真っ青な空をバックに、白さが眩しいピケットフェンスに真紅のバラ。消防士の笑顔が印象的な特殊車両がゆっくりと画面を横切り、登校中の子どもたちは秩序よく横断歩道を渡る。まるで絵葉書のように町の平穏な表情を映し出し、「ブルーベルベット」(1986年)は、その名を冠した曲に合わせて幕を開ける。
■異才デヴィッド・リンチの意匠が全開する犯罪サスペンス
アメリカ北西部の伐採場の町、ノースカロライナ州ランバートンを舞台に、一人の青年が犯罪に巻き込まれていく展開をスリリングに描いた同作は、異才デヴィッド・リンチ監督(「イレイザーヘッド」、「エレファント・マン」)の持ち味である幻惑的な視覚描写と奇異なドラマとの融合を一つのスタンダードにした。過去数十年で最も影響力を持つ、80年代アメリカ映画を代表するマスターピースの一本だ。

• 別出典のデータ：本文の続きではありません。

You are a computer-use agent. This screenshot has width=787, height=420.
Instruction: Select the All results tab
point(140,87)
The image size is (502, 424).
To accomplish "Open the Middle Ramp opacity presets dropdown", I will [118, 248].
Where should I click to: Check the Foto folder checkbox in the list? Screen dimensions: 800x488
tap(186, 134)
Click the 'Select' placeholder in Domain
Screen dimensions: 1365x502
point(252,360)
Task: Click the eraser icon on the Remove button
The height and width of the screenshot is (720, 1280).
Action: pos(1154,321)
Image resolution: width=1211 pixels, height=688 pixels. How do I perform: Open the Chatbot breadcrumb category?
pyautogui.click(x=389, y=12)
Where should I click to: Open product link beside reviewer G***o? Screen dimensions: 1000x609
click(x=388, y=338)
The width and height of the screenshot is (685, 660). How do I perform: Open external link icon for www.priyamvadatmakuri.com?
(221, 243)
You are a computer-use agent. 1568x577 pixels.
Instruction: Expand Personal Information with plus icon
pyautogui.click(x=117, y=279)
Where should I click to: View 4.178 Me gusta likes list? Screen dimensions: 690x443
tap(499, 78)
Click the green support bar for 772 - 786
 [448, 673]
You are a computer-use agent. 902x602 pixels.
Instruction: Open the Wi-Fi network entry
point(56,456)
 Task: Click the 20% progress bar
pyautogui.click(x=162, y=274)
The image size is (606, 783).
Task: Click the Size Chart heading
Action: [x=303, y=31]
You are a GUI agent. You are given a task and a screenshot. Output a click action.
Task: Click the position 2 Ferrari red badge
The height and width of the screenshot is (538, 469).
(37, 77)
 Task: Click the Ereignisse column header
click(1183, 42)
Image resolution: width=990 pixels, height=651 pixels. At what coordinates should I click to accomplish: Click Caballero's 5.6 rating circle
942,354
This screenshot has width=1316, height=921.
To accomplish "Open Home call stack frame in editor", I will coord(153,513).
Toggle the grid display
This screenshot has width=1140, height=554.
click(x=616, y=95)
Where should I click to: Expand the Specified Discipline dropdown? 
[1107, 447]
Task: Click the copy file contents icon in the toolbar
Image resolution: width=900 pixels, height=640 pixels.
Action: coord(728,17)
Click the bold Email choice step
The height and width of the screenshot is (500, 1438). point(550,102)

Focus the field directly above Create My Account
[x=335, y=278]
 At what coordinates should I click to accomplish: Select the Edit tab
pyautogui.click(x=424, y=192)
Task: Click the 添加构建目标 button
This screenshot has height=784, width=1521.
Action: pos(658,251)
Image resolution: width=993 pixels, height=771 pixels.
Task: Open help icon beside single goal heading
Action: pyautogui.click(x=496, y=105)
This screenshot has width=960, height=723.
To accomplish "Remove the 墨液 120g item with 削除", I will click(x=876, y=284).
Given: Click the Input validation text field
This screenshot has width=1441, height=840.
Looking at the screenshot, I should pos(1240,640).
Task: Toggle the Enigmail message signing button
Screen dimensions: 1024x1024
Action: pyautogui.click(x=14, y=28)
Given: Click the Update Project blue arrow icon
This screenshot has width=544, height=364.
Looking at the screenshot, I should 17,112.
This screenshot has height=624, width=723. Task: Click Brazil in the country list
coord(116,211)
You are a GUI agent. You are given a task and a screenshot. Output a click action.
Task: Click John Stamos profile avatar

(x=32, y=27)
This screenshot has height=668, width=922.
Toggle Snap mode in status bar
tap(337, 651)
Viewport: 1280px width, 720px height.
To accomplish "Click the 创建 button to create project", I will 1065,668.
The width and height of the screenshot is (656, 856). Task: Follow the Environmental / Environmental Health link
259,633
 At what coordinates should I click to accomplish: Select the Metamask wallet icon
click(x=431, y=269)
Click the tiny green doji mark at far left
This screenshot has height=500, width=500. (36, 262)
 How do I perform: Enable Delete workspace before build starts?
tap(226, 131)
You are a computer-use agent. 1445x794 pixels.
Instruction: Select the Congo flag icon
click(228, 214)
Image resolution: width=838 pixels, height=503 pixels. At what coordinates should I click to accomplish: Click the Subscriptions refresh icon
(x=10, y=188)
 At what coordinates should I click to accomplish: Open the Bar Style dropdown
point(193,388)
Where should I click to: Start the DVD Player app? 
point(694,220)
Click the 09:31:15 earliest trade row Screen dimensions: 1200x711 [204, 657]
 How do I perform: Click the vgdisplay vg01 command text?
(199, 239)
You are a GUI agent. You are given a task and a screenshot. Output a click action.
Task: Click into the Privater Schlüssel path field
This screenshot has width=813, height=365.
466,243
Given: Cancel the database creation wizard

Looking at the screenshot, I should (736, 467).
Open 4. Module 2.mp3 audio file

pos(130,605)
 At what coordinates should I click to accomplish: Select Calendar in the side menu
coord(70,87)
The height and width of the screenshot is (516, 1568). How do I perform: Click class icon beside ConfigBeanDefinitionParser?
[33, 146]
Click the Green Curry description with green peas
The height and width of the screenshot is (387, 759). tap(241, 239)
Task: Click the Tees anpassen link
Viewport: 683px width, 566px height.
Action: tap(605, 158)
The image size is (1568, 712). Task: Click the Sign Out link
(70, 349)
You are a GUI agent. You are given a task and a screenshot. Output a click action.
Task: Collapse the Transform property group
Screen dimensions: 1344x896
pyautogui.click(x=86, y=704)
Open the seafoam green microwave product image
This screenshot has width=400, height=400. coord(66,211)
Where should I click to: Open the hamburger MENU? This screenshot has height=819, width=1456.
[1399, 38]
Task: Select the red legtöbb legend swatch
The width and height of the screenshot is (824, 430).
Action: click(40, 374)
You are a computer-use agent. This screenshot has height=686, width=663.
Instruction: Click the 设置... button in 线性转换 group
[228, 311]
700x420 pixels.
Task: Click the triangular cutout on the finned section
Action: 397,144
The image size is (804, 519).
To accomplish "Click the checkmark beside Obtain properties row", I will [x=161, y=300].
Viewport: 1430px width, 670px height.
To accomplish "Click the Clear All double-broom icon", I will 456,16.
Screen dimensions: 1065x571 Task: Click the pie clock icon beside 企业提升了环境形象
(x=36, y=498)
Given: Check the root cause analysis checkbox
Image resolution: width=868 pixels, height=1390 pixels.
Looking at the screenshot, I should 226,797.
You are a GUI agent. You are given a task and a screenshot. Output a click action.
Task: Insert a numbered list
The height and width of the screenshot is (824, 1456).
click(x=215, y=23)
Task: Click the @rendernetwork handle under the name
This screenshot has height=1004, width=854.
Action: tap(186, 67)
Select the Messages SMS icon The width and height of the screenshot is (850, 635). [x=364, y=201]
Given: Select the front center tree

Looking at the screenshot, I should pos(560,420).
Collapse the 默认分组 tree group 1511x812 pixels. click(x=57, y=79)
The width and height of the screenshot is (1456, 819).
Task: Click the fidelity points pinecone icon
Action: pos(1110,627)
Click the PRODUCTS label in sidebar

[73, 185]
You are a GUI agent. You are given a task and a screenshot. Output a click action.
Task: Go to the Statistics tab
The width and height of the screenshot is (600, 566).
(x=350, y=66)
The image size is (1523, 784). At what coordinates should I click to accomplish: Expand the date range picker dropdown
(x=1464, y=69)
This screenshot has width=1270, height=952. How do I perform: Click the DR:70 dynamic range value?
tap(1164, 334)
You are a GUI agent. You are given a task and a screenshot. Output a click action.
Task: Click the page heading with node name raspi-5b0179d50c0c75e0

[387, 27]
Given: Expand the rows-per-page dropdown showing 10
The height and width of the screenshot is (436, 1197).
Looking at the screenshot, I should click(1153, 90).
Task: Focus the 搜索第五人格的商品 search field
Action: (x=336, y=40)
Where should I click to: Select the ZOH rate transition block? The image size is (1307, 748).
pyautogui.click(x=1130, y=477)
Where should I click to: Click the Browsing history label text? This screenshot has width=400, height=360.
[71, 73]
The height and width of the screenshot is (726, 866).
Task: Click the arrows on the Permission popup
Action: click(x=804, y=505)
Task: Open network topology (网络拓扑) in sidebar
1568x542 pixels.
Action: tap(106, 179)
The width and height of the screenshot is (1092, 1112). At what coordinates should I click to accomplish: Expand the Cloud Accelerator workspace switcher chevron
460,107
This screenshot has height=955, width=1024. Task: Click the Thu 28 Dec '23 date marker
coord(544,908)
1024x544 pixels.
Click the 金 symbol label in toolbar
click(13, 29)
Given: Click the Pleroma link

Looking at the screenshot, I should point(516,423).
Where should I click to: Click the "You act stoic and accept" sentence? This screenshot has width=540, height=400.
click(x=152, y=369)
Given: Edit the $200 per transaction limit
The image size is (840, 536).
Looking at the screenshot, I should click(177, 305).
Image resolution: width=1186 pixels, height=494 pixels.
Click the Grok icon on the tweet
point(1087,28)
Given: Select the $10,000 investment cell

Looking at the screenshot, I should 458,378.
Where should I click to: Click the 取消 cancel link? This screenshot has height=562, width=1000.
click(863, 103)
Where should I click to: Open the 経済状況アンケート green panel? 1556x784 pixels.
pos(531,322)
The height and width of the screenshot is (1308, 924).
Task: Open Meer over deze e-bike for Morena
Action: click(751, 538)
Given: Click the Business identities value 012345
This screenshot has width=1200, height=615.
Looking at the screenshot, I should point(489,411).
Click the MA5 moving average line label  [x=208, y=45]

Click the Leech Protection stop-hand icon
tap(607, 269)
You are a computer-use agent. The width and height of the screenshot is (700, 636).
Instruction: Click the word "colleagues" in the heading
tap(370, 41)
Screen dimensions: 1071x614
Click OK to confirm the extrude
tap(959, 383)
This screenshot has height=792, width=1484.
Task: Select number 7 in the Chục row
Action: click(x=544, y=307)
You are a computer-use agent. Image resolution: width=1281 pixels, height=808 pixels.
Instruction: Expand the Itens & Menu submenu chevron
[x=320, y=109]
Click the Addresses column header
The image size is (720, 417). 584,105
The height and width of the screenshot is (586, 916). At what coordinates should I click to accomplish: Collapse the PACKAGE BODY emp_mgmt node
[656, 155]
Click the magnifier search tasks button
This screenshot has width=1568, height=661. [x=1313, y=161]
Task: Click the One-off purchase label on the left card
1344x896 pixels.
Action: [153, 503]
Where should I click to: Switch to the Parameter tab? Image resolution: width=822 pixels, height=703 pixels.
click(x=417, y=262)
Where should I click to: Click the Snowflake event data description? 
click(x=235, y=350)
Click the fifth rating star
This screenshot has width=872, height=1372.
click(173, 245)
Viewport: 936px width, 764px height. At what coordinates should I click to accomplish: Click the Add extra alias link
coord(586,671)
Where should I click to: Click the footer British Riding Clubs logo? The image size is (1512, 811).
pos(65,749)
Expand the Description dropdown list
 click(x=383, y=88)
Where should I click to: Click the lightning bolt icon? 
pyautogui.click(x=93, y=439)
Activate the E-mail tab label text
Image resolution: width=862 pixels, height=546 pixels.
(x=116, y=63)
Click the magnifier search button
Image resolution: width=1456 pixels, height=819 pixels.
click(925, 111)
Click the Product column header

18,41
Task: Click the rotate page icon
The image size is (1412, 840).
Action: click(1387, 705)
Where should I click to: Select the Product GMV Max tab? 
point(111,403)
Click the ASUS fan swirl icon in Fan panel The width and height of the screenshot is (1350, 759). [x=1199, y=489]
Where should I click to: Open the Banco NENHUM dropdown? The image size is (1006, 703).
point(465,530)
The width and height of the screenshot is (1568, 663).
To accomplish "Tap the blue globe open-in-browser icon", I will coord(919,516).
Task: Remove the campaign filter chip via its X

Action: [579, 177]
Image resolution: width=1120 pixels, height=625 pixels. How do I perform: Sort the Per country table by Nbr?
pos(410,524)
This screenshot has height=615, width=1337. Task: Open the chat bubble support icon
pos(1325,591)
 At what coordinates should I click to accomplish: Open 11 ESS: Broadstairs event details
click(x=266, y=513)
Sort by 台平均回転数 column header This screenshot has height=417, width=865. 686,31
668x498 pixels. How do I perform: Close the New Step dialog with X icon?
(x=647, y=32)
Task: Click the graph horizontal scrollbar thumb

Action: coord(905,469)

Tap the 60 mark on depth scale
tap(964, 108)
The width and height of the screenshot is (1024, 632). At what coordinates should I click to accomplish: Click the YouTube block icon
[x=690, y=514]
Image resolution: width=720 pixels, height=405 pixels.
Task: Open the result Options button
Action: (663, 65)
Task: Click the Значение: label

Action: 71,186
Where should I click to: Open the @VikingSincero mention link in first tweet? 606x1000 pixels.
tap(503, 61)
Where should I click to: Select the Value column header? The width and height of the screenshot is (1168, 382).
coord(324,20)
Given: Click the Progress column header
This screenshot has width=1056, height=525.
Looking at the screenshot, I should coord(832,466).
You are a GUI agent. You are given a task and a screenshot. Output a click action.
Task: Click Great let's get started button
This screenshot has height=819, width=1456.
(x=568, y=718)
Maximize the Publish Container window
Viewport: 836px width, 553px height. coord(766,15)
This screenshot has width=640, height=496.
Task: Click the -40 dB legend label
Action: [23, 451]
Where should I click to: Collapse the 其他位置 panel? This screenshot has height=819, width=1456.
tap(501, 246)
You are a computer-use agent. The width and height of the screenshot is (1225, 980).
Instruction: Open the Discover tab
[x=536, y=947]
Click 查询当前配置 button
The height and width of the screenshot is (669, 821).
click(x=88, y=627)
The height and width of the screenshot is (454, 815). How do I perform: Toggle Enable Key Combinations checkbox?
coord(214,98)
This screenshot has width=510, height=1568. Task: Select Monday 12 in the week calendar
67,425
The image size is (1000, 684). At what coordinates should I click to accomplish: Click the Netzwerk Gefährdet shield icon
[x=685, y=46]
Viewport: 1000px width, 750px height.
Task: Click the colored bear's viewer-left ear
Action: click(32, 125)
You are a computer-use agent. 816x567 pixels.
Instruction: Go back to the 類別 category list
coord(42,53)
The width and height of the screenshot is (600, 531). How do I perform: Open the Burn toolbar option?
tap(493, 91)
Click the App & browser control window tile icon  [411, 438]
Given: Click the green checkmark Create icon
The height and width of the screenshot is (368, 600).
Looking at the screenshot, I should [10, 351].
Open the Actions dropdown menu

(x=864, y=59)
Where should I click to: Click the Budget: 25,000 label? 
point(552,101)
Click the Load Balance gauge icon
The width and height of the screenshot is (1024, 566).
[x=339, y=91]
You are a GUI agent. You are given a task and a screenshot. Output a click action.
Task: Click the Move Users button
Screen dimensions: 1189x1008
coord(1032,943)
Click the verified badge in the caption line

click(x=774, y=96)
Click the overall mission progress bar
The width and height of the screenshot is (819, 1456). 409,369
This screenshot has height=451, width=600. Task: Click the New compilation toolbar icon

⒞ 1986 STUDIOCANAL IMAGE. All Rights Reserved
病に倒れた父を見舞った帰り、大学生ジェフリー(カイル・マクラクラン)は、空き地で切断された人の耳を見つけてしまう。それをウィリアムズ刑事(ジョージ・ディッカーソン)のところへ持っていくと、刑事の娘サンディ(ローラ・ダーン)が彼の前に現れ、その耳がナイトクラブの歌手ドロシー(イザベラ・ロッセリーニ)に関係していることを吹聴する。
好奇心に駆られたジェフリーは、身分を偽ってドロシーのアパートを訪れ、出来心からスペアキーを盗んで帰ってしまう。その後、ジェフリーはドロシーのステージを見て、彼女が「ブルーベルベット」を歌う姿に気を奪われ、再びアパートへと忍び込む。だがドロシーの予期せぬ帰宅によって、クローゼットに身を隠した彼が目にしたのは、異様極まる光景だった――。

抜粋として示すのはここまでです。